■ Passage for review:
_ _ _

Visualization

"Vi­su­al­iza­tion is any tech­nique for cre­at­ing im­ages, di­a­grams, or an­i­ma­tions to com­mu­ni­cate a mes­sage. Vi­su­al­iza­tion through vi­sual im­agery has been an ef­fec­tive way to com­mu­ni­cate both ab­stract and con­crete ideas since the dawn of man. Ex­am­ples from his­tory in­clude cave paint­ings, Egypt­ian hi­ero­glyphs, Greek geom­e­try, and Leonardo da Vinci's rev­o­lu­tion­ary meth­ods of tech­ni­cal draw­ing for en­gi­neer­ing and sci­en­tific pur­poses." (Wikipedia) Our own re­search focus is the 3D Vi­su­al­iza­tion, mean­ing the vi­su­al­iza­tion of three di­men­sional ob­jects. Ex­am­ple ap­pli­ca­tions using 3D Vi­su­al­iza­tion are:

  • Com­puter Aided Con­struc­tion (ar­chi­tec­ture, en­gi­neer­ing, ...)
  • the vi­su­al­iza­tion of 3-di­men­sional med­ical data, for ex­am­ple from com­puter to­mog­ra­phy, 
  • the vi­su­al­iza­tion of land­scape data, show­ing ei­ther sta­tus quo or fu­ture mea­sure­ments.

Vi­su­al­iza­tion is fun­da­men­tal for many geo­met­ri­cal prob­lems. When­ever a new al­go­rithm for the cal­cu­la­tion of a 3D Voronoi Di­a­gram or me­dial axis is im­ple­mented, the very first test if the new method pro­duces the right re­sults is usu­ally op­ti­cal.
One of the first projects of the Welfenlab was the developement of a NURBS base visualization software called "Janus" ("Just Another NUrbs System"). Despite his name, the program could visualize not only NURBS surfaces but also bezier patches (and curves), triangle surfaces, point clouds or curve-on-surface-models.

3D Visualization in the Field of Medicine

A currently very hot focus of our department is the visualization of voxel data in the field of medicine. A voxel can be seen as a three dimensional analogon of a pixel. A pixel (defined by a x-, y- and a color value) describes a point on a computer monitor, while the voxel (which contains an additional z-value) describes a three dimensional point in space. Voxel data in a medical context is gained by different imaging techniques, such as computer tomography (CT) or magnetic resonance imaging (MRI).  The question remains, how such voxel data can be visualized in a human-understandable, natural way. Depending on the application it is either necessary to produce high quality images or a fast, interactive form of visualization where the user can move free around (or through) the virtual object.

_ _ _

■ Extracted data:

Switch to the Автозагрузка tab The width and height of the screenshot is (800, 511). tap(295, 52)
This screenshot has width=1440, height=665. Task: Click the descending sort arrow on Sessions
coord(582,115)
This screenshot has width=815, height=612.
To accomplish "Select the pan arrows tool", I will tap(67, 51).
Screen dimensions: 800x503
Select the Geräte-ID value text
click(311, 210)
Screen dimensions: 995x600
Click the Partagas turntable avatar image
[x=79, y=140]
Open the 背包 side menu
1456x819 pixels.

_ _ _

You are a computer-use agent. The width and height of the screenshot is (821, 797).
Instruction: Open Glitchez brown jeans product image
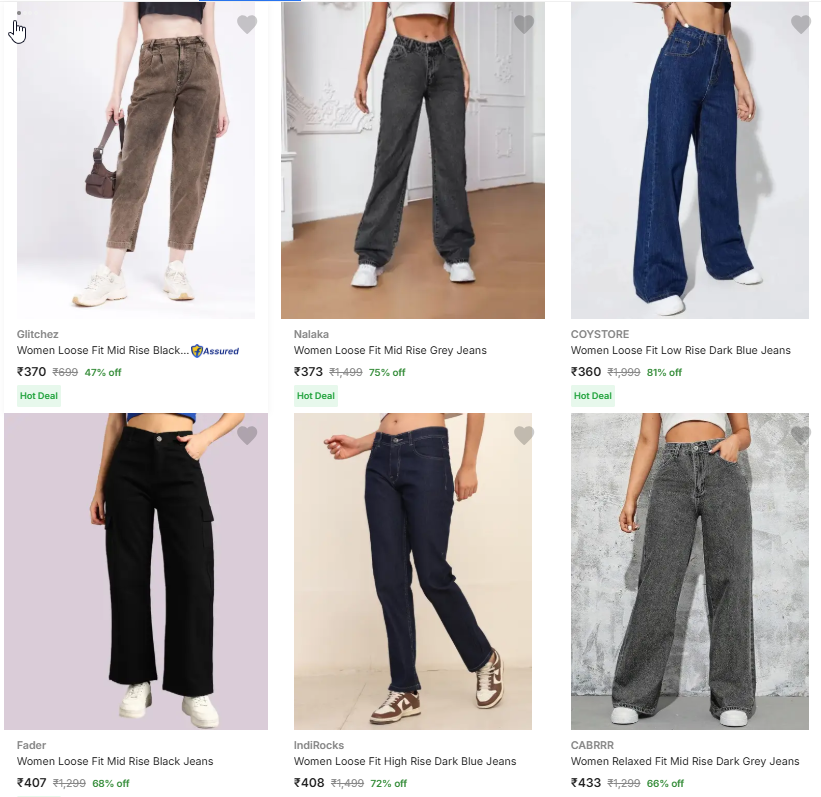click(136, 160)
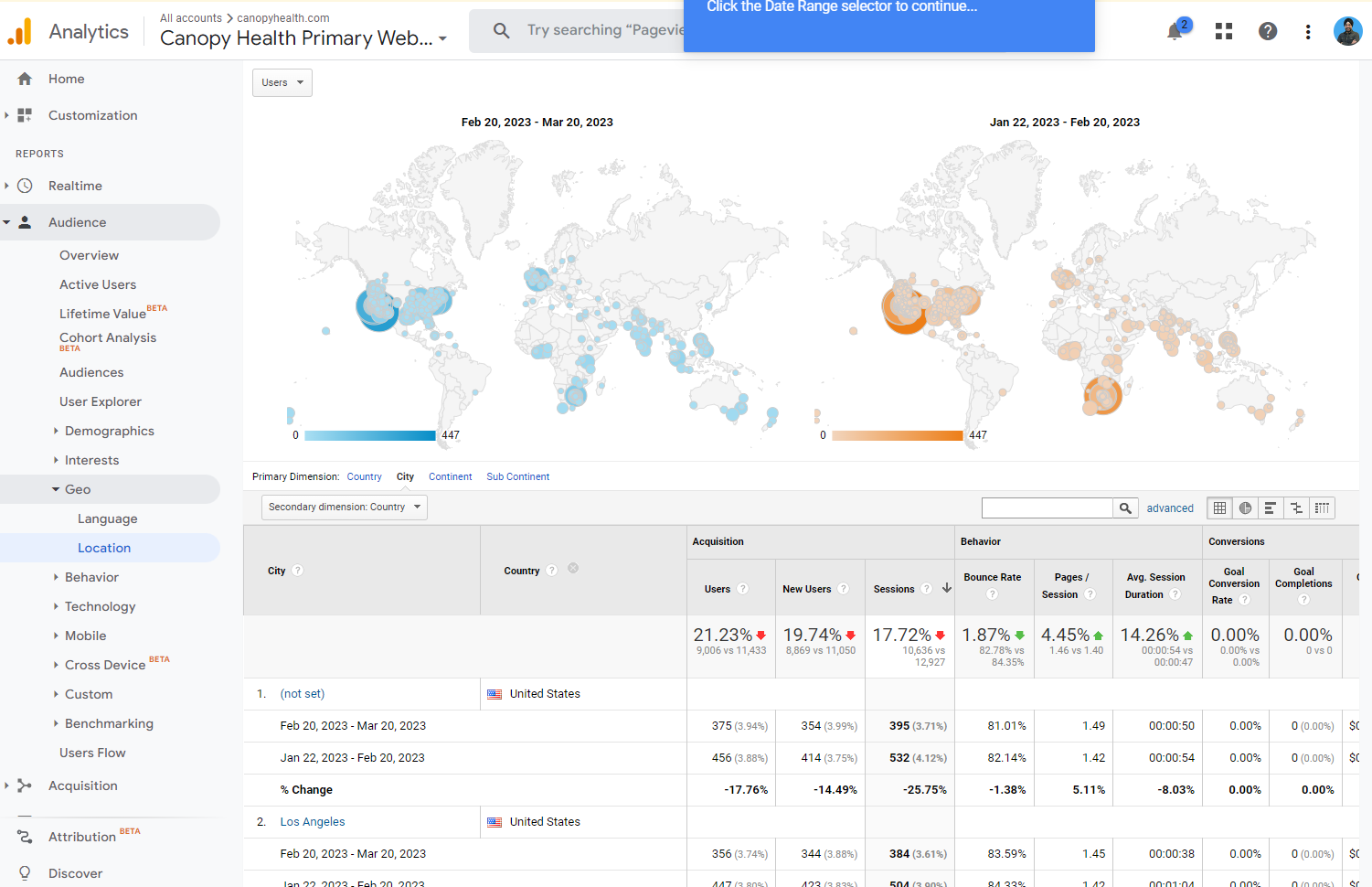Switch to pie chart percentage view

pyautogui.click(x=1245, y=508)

_ _ _

■ Check your understanding:
1 – From the passage on visualization, list every kind of geometry that the Janus program could display.
2 – Write the next part of the passage on 3D visualization, carrying on after its final sentence.

■ Per-task outputs:
1 – NURBS surfaces, bezier patches (and curves), triangle surfaces, point clouds, curve-on-surface-models

2 –
Visualization of medical voxel data is often combined with the problem of segmentation, which describes the partitioning of our (three dimensional) image into multiple regions. As an exampel, a part of a voxel data set gained by a CT scan might be described as "bone", a subset of the bone might be called "jaw". Both, "bone" and "jaw" are called segments, the process of their creation (manual or automatic) is called segmentation.

Both applications, visualization and segmentation of medical data is in the focus of our research. For this purpose, we developed the sofware YaDiV ("Yet Another Dicom Viewer"), which is able to visualize, segment and register medical data (DICOM directory format). The software is currently used as a platform for our own research and is evaluated with medical scientists from the Medizinischen Hochschule Hannover (MHH). 

Visualization with Game Engines

Another focus of our visualization research is the so called "serious gaming". In the recent years, the computer gaming industry has become a large and important market and impressive amounts of money are spent on the development of new game engines. In contrast to their development costs, the price for the final product is very low compared to a professional 3D visualization/animation program.
The idea to use this potential for other purposes than gaming seems obvious.